Copy the material starting at the line containing "Task: Open the ES language dropdown" and ending at the line containing "Action: (x=93, y=350)", swapping "Weibo" for "Facebook" and leaving everything else unchanged.

» **The input**:
--- START ---
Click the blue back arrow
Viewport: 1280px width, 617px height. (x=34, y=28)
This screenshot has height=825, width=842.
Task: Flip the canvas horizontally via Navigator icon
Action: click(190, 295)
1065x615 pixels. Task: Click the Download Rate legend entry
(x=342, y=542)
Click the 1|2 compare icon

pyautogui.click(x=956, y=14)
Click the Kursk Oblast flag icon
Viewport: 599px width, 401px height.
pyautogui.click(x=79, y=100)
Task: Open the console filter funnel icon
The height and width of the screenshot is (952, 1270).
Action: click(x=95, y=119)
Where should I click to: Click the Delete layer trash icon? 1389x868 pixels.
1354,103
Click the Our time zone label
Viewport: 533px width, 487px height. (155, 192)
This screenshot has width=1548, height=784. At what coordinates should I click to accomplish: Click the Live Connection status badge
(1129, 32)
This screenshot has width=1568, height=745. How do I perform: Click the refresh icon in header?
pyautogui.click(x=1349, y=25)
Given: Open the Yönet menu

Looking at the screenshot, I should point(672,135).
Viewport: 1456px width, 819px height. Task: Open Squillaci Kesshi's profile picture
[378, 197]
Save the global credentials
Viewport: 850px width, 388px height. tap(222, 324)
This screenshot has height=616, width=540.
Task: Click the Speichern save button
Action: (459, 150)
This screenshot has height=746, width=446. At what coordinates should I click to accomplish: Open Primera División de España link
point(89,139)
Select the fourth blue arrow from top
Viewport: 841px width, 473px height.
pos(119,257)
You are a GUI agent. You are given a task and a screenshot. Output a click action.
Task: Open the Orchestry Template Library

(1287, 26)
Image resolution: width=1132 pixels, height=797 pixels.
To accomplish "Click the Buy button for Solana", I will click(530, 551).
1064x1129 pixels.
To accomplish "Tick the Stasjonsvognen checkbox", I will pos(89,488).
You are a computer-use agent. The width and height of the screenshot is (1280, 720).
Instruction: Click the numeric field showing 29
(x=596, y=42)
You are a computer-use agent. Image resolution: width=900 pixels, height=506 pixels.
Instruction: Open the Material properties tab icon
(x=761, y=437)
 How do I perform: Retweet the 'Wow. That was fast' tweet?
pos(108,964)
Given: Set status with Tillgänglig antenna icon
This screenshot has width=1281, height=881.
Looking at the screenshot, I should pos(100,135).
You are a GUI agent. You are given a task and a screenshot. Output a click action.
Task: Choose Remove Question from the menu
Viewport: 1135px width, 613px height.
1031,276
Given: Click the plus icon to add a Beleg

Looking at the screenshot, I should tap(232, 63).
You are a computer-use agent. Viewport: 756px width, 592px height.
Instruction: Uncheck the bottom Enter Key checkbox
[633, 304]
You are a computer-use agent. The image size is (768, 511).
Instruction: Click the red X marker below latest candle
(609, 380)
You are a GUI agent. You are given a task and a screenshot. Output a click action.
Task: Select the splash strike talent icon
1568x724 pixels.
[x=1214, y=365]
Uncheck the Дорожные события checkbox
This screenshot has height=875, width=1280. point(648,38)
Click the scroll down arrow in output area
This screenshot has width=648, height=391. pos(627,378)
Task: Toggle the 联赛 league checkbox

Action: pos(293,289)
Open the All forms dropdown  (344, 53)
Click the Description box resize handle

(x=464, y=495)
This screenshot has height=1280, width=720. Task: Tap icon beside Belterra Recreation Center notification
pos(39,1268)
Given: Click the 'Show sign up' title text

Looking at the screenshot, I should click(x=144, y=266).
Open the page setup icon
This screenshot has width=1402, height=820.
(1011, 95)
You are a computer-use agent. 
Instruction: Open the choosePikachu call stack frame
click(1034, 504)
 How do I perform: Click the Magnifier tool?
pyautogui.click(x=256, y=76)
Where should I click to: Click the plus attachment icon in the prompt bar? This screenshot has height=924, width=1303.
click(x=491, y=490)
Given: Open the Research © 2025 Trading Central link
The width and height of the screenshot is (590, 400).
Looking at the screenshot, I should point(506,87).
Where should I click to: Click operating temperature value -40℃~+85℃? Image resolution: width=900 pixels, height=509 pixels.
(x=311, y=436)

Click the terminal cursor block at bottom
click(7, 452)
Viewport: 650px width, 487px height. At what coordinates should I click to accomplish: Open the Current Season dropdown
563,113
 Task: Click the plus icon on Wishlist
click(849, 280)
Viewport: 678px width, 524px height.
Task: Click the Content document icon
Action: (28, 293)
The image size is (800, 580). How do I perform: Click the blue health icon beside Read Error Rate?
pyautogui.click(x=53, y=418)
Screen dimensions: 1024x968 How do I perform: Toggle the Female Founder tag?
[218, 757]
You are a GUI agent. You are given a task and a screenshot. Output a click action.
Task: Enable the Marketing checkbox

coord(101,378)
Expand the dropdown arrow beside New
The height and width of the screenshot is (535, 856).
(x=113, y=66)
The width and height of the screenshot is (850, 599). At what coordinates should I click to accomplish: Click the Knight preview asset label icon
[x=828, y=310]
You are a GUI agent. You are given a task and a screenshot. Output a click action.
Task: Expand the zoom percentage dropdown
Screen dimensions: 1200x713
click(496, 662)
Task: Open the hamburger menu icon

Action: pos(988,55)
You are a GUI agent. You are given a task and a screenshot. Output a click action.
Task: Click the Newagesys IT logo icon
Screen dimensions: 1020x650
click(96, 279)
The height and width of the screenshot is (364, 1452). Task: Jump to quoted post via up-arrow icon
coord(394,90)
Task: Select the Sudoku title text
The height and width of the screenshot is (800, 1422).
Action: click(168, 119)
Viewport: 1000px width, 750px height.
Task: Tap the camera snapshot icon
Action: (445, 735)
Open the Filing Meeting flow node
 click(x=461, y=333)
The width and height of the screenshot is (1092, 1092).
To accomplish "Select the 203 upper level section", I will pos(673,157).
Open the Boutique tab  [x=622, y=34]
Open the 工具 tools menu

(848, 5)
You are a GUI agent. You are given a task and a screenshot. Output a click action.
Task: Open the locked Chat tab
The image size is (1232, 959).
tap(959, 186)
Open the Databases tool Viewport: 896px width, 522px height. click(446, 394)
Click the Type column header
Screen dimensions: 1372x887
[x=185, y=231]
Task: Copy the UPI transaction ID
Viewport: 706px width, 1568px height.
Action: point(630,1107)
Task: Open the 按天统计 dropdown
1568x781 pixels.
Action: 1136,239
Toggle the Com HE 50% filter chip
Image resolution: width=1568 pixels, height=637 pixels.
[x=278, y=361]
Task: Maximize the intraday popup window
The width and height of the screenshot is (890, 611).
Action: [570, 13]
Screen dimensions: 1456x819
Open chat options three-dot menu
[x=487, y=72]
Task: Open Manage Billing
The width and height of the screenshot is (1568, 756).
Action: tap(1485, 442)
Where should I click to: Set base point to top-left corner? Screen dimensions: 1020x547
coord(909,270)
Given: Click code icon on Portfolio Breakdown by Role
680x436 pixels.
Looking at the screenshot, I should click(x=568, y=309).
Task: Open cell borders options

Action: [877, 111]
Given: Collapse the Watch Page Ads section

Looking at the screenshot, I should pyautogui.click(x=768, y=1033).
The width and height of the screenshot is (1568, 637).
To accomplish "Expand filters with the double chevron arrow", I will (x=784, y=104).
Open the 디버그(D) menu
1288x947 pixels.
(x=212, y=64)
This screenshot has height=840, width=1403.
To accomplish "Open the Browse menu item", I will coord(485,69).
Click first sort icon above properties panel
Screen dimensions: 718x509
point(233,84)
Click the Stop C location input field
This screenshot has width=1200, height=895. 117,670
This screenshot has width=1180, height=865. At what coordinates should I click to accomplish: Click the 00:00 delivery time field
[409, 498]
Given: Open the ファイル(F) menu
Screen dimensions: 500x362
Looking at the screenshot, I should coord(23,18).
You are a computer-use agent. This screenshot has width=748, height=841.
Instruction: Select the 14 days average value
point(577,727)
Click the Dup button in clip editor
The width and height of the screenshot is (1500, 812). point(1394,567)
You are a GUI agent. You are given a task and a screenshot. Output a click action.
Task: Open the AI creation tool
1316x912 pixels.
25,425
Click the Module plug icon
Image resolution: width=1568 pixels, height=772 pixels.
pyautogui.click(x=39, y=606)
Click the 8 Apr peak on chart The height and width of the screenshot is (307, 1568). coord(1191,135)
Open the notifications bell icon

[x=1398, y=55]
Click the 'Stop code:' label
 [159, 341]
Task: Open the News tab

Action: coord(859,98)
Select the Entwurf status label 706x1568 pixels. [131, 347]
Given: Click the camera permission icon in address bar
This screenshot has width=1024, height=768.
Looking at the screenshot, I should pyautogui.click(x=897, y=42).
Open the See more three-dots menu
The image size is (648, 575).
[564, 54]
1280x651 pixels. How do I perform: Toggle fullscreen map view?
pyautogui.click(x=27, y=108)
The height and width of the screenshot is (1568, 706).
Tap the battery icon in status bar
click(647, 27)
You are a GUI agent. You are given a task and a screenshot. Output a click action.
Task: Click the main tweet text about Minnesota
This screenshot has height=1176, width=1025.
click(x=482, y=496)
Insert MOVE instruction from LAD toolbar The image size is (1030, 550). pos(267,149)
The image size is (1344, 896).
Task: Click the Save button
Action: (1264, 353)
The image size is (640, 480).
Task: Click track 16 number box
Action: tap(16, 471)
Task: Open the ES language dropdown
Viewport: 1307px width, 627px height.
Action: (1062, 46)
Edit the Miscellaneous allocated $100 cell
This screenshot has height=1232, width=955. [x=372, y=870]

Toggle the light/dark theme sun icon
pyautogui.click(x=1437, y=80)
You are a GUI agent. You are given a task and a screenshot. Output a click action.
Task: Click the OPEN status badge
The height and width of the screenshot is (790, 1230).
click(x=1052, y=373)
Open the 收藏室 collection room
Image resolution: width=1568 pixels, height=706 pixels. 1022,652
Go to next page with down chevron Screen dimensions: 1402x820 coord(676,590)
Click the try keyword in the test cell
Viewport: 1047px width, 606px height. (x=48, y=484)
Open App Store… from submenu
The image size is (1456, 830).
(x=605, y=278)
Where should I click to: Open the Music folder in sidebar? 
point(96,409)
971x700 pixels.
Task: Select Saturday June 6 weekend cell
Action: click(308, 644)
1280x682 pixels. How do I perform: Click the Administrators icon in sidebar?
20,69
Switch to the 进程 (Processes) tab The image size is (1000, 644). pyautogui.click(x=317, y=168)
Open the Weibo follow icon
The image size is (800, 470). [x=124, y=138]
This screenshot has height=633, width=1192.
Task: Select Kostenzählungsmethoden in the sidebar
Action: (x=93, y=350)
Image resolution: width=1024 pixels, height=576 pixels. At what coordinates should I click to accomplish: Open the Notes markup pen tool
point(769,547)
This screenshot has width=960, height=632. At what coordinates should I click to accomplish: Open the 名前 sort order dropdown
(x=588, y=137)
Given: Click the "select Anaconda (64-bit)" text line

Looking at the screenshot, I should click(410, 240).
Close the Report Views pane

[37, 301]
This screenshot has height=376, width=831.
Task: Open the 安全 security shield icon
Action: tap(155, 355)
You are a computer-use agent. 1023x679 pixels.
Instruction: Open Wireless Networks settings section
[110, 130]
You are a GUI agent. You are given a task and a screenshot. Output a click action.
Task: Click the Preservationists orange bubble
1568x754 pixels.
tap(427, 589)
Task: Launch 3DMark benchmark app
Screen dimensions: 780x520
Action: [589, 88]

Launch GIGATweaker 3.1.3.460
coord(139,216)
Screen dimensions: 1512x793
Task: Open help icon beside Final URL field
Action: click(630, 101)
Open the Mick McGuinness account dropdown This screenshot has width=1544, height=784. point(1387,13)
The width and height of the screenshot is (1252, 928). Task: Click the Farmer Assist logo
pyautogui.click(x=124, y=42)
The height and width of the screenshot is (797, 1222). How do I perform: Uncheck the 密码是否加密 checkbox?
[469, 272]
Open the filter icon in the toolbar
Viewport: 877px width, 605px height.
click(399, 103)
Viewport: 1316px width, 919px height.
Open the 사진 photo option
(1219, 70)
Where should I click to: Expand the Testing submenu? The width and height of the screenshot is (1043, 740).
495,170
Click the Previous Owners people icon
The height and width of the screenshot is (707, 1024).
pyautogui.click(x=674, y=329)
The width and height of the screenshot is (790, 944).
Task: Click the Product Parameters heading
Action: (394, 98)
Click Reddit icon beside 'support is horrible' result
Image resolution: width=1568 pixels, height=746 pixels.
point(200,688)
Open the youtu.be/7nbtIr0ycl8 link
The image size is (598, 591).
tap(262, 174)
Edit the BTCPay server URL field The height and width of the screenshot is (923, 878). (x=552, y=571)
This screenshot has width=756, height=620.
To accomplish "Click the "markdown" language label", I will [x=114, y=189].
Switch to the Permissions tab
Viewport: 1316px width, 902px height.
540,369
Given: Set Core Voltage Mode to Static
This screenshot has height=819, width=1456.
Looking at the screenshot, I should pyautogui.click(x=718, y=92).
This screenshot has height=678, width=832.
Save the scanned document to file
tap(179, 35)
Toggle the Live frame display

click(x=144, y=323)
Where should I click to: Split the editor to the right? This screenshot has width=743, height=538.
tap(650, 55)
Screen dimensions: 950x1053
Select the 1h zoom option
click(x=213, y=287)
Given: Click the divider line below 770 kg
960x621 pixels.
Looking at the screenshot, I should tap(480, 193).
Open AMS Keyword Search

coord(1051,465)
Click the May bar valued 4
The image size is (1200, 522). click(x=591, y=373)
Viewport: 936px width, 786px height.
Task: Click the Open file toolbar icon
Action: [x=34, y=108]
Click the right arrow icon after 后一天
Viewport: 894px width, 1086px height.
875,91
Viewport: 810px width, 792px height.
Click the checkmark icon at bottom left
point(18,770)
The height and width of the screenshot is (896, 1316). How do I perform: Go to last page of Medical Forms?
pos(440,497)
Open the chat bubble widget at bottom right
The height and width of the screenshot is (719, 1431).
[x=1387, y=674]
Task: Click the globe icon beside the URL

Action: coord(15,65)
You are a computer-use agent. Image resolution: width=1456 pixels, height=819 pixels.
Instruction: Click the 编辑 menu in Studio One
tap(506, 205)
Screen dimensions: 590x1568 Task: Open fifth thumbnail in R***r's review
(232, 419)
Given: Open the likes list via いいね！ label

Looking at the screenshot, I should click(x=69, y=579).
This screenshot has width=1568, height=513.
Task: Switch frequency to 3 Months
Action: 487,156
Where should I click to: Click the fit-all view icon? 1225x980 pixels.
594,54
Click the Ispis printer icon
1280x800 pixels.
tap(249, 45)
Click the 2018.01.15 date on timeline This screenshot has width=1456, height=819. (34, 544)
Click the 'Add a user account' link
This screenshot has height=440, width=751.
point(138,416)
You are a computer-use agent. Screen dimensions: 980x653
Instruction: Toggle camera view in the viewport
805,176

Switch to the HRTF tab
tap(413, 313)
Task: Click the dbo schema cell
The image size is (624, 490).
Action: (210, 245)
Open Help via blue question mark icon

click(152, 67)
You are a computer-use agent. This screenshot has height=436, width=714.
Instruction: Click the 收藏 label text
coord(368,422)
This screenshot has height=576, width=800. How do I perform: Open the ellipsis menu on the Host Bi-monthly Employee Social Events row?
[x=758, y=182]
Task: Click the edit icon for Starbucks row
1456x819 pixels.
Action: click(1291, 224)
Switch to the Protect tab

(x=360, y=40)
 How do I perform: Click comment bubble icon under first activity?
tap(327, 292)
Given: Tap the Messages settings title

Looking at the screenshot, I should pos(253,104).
--- END ---
» **Reply**:
Task: Open the ES language dropdown
Viewport: 1307px width, 627px height.
Action: (1062, 46)
Edit the Miscellaneous allocated $100 cell
This screenshot has height=1232, width=955. [x=372, y=870]

Toggle the light/dark theme sun icon
pyautogui.click(x=1437, y=80)
You are a GUI agent. You are given a task and a screenshot. Output a click action.
Task: Click the OPEN status badge
The height and width of the screenshot is (790, 1230).
click(x=1052, y=373)
Open the 收藏室 collection room
Image resolution: width=1568 pixels, height=706 pixels. 1022,652
Go to next page with down chevron Screen dimensions: 1402x820 coord(676,590)
Click the try keyword in the test cell
Viewport: 1047px width, 606px height. (x=48, y=484)
Open App Store… from submenu
The image size is (1456, 830).
(x=605, y=278)
Where should I click to: Open the Music folder in sidebar? 
point(96,409)
971x700 pixels.
Task: Select Saturday June 6 weekend cell
Action: click(308, 644)
1280x682 pixels. How do I perform: Click the Administrators icon in sidebar?
20,69
Switch to the 进程 (Processes) tab The image size is (1000, 644). pyautogui.click(x=317, y=168)
Open the Facebook follow icon
The image size is (800, 470). [x=124, y=138]
This screenshot has height=633, width=1192.
Task: Select Kostenzählungsmethoden in the sidebar
Action: (x=93, y=350)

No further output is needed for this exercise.